20 Microns (NSE:20MICRONS) Might Become A Compounding Machine
Finding a business that has the potential to grow substantially is not easy, but it is possible if we look at a few key financial metrics. Ideally, a business will show two trends; firstly a growing return on capital employed (ROCE) and secondly, an increasing amount of capital employed. Basically this means that a company has profitable initiatives that it can continue to reinvest in, which is a trait of a compounding machine. With that in mind, the ROCE of 20 Microns (NSE:20MICRONS) looks attractive right now, so lets see what the trend of returns can tell us.
What Is Return On Capital Employed (ROCE)?

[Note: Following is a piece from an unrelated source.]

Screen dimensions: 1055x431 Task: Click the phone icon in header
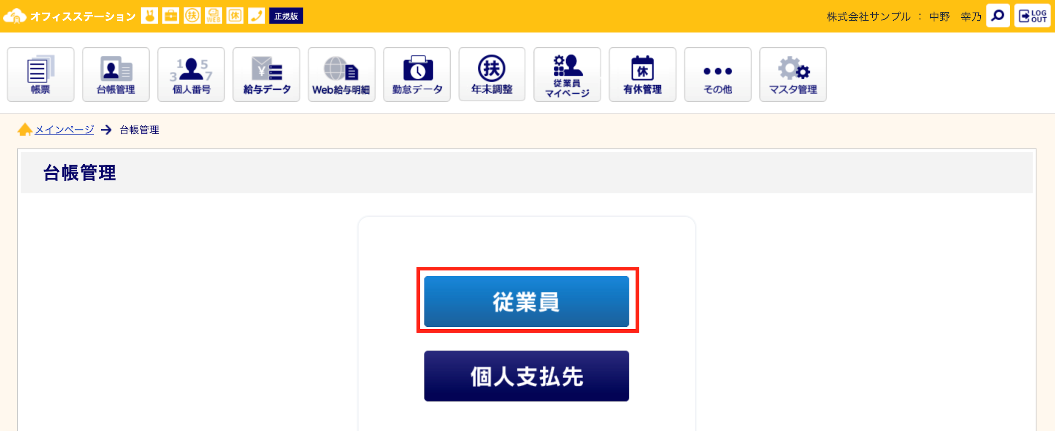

If you haven't worked with ROCE before, it measures the 'return' (pre-tax profit) a company generates from capital employed in its business. Analysts use this formula to calculate it for 20 Microns:
Return on Capital Employed = Earnings Before Interest and Tax (EBIT) ÷ (Total Assets - Current Liabilities)
0.21 = ₹946m ÷ (₹6.7b - ₹2.2b) (Based on the trailing twelve months to September 2024).
Thus, 20 Microns has an ROCE of 21%. That's a fantastic return and not only that, it outpaces the average of 13% earned by companies in a similar industry.
See our latest analysis for 20 Microns
Historical performance is a great place to start when researching a stock so above you can see the gauge for 20 Microns' ROCE against it's prior returns. If you're interested in investigating 20 Microns' past further, check out this free graph covering 20 Microns' past earnings, revenue and cash flow.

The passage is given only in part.